• **WHAT IS REQUIRED**
Starting at the line that contains "Describe the element at coordinates (2044, 389)" and ending at the line that contains "center [1404, 314].", rewrite these lines with "The image size is" changed to "The screenshot size is" and nothing else altered.

• **LISTING**
.....

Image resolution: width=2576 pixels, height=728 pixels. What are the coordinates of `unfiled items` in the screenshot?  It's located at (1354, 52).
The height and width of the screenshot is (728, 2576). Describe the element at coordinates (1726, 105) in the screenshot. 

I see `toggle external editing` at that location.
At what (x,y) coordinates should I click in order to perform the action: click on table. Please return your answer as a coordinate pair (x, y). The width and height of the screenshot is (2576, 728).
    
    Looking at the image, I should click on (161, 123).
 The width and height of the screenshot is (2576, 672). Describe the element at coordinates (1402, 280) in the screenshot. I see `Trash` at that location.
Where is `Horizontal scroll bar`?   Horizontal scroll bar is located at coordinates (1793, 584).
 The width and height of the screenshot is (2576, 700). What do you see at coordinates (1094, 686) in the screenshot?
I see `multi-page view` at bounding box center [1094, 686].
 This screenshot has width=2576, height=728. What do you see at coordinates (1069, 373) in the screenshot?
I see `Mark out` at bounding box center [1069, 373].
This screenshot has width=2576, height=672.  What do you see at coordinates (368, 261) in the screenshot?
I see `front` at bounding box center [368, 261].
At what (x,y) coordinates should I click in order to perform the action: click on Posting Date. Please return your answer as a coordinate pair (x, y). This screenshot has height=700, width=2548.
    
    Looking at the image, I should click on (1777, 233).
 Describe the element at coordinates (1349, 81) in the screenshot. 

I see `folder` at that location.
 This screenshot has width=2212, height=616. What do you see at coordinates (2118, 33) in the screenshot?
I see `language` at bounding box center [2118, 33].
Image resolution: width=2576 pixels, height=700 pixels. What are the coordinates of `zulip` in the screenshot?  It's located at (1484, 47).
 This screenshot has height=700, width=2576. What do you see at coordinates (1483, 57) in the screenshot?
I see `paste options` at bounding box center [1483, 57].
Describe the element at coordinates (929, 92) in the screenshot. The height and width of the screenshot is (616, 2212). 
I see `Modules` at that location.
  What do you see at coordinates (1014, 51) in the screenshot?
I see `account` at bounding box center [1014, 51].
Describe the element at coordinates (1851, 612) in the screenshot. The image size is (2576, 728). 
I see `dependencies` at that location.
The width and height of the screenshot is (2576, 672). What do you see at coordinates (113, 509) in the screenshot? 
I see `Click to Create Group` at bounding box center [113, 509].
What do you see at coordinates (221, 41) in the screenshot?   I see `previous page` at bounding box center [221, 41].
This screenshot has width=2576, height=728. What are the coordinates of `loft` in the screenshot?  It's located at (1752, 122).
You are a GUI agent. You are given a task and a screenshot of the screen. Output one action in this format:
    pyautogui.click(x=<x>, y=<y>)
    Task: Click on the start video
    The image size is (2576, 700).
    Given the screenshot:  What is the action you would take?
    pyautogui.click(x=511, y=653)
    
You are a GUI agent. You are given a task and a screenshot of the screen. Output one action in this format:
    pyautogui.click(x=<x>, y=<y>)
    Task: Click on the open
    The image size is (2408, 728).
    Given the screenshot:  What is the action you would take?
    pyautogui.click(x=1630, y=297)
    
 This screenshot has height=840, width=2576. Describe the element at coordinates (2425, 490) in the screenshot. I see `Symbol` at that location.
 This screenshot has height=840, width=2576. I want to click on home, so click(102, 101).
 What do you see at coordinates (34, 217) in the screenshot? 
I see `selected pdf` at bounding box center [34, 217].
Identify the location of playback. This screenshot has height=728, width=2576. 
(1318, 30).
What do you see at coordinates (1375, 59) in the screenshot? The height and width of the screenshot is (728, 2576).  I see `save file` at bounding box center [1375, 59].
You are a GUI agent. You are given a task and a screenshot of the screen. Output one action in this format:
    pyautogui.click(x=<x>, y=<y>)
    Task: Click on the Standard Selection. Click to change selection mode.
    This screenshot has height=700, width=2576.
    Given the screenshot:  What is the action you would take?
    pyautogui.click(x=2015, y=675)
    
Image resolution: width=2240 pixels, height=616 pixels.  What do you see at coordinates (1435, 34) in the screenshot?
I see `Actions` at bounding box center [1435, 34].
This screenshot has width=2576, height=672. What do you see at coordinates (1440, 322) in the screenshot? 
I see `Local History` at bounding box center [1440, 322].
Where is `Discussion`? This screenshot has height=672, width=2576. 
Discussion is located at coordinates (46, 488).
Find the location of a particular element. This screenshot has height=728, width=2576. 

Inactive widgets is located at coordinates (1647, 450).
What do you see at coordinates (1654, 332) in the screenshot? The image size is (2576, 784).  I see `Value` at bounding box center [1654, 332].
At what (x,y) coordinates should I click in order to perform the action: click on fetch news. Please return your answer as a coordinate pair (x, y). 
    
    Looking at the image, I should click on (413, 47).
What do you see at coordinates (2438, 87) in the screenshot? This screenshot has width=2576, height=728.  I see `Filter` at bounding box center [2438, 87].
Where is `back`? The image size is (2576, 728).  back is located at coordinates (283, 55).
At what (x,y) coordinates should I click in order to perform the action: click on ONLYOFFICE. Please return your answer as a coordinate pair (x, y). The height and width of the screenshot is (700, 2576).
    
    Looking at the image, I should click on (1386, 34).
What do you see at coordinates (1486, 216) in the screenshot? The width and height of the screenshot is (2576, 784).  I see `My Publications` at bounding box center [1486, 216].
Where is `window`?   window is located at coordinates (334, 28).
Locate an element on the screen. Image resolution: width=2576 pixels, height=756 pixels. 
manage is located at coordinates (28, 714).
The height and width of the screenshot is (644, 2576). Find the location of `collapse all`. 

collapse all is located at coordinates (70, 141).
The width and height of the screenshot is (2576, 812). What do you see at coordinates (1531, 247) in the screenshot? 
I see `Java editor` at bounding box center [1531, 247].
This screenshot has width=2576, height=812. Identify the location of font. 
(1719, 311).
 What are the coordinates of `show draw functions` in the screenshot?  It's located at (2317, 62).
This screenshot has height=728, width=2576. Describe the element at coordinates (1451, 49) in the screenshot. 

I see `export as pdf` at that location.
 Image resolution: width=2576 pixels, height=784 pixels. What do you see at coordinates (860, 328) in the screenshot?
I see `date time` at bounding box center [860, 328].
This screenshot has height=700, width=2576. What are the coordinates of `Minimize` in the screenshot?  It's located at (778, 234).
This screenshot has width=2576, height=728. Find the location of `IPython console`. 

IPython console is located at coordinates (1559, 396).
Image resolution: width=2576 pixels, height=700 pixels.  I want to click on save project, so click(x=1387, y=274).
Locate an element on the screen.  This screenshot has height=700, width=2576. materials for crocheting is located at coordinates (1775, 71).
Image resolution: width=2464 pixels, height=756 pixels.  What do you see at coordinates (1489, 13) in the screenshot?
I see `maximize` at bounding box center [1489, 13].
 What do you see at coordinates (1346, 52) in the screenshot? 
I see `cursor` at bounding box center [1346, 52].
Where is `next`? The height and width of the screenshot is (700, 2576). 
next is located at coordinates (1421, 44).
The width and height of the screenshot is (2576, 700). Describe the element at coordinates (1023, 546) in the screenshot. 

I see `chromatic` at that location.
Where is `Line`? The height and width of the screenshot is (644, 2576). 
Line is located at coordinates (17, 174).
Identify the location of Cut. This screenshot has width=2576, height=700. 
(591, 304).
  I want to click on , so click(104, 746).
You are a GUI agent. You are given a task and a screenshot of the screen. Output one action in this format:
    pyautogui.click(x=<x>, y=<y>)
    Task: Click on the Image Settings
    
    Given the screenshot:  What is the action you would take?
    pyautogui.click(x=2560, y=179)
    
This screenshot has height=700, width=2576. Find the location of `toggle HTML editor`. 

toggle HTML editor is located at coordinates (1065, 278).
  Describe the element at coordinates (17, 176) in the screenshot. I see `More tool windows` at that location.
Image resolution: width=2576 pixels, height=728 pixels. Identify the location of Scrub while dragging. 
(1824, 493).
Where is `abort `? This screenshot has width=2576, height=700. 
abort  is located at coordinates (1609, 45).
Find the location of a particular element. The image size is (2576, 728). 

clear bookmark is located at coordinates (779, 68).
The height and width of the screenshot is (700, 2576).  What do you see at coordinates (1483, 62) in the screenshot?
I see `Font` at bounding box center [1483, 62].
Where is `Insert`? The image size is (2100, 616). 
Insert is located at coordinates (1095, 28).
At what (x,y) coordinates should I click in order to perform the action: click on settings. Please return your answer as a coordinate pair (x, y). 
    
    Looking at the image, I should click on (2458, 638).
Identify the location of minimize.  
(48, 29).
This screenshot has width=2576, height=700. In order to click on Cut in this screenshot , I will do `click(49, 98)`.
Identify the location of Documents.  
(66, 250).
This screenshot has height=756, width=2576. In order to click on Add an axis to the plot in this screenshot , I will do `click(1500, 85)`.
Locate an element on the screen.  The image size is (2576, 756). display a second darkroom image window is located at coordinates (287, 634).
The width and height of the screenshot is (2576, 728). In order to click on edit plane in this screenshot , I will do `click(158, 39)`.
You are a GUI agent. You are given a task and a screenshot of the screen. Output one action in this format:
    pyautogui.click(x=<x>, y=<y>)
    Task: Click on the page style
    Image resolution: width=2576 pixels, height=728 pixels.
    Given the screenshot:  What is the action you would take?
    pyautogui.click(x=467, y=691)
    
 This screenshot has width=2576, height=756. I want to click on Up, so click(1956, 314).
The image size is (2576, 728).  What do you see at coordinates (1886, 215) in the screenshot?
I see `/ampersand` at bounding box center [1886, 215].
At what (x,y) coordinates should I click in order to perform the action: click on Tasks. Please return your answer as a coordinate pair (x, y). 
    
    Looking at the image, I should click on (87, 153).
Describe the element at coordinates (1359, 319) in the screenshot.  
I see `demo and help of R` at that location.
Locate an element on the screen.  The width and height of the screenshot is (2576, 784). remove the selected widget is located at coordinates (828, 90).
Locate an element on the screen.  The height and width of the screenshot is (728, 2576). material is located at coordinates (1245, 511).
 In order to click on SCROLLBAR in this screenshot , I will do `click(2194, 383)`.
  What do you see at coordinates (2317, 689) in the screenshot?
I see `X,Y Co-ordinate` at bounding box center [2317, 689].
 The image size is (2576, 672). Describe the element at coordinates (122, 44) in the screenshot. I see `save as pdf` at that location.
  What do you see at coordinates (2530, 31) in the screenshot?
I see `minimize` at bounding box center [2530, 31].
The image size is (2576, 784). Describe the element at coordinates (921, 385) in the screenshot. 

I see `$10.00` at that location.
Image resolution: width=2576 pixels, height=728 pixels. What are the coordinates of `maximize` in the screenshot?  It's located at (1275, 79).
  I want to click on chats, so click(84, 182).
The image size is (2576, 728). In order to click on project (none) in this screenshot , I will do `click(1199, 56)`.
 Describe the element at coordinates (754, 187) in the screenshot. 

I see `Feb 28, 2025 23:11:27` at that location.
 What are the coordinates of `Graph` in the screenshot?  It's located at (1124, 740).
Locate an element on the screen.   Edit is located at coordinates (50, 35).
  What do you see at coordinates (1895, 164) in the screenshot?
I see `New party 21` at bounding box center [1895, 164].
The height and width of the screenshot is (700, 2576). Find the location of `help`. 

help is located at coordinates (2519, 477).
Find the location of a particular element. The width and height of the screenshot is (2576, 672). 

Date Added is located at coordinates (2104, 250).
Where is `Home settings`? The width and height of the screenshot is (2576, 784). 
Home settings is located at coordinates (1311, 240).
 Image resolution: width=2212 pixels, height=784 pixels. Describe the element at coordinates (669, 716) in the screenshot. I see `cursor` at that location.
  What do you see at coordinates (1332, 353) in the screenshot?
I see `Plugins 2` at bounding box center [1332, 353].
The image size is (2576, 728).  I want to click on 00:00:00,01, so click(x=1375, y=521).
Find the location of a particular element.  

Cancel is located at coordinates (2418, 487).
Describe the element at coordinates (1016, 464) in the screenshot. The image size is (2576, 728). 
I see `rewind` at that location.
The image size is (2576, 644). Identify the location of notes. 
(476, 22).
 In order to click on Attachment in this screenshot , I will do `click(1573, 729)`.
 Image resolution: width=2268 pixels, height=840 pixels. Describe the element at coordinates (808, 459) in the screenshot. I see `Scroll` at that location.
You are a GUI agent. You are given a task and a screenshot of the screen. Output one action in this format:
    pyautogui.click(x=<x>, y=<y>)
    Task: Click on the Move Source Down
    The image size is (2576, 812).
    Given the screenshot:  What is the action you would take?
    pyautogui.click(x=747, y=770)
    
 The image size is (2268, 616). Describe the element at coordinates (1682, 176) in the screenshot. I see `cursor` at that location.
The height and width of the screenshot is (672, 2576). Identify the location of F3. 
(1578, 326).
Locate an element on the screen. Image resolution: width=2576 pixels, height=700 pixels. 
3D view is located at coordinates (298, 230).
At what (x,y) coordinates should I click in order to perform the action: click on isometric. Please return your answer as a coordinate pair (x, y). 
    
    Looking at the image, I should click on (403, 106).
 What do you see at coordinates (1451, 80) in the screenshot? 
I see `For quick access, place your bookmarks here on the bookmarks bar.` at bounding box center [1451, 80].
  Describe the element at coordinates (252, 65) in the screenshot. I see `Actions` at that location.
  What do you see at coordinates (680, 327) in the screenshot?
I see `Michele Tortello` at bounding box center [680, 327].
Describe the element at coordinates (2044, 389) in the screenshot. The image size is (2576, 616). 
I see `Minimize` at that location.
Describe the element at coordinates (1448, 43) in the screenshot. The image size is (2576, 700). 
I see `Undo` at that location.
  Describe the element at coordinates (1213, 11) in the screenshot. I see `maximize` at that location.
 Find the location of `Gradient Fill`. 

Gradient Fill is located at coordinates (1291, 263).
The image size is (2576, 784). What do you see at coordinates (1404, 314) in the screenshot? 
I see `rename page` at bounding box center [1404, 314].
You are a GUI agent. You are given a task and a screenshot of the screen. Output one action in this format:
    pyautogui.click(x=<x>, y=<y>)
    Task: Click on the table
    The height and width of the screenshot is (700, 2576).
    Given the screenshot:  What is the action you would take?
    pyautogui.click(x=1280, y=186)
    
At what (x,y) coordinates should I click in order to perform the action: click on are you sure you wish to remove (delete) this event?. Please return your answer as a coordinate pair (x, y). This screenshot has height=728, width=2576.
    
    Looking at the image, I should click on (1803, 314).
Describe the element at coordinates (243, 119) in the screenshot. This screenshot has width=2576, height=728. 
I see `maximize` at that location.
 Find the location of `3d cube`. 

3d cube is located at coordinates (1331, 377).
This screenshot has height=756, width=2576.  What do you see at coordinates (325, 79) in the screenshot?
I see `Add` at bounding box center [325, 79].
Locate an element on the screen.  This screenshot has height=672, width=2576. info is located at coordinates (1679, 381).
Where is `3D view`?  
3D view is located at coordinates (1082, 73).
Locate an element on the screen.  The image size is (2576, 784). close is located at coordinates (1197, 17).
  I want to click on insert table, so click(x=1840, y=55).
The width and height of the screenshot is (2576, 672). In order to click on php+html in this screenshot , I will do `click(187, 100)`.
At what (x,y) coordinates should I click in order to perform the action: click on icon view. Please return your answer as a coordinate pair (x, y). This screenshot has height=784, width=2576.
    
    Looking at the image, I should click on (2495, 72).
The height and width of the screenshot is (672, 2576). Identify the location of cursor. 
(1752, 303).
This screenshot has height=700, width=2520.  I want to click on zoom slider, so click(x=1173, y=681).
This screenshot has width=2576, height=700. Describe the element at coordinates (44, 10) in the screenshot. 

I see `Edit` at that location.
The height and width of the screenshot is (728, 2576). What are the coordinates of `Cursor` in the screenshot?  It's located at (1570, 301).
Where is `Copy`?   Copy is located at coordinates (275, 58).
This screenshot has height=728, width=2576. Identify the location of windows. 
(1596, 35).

.....

• **TASK OUTPUT**
Describe the element at coordinates (2044, 389) in the screenshot. The screenshot size is (2576, 616). 
I see `Minimize` at that location.
Describe the element at coordinates (1448, 43) in the screenshot. The screenshot size is (2576, 700). 
I see `Undo` at that location.
  Describe the element at coordinates (1213, 11) in the screenshot. I see `maximize` at that location.
 Find the location of `Gradient Fill`. 

Gradient Fill is located at coordinates (1291, 263).
The screenshot size is (2576, 784). What do you see at coordinates (1404, 314) in the screenshot? 
I see `rename page` at bounding box center [1404, 314].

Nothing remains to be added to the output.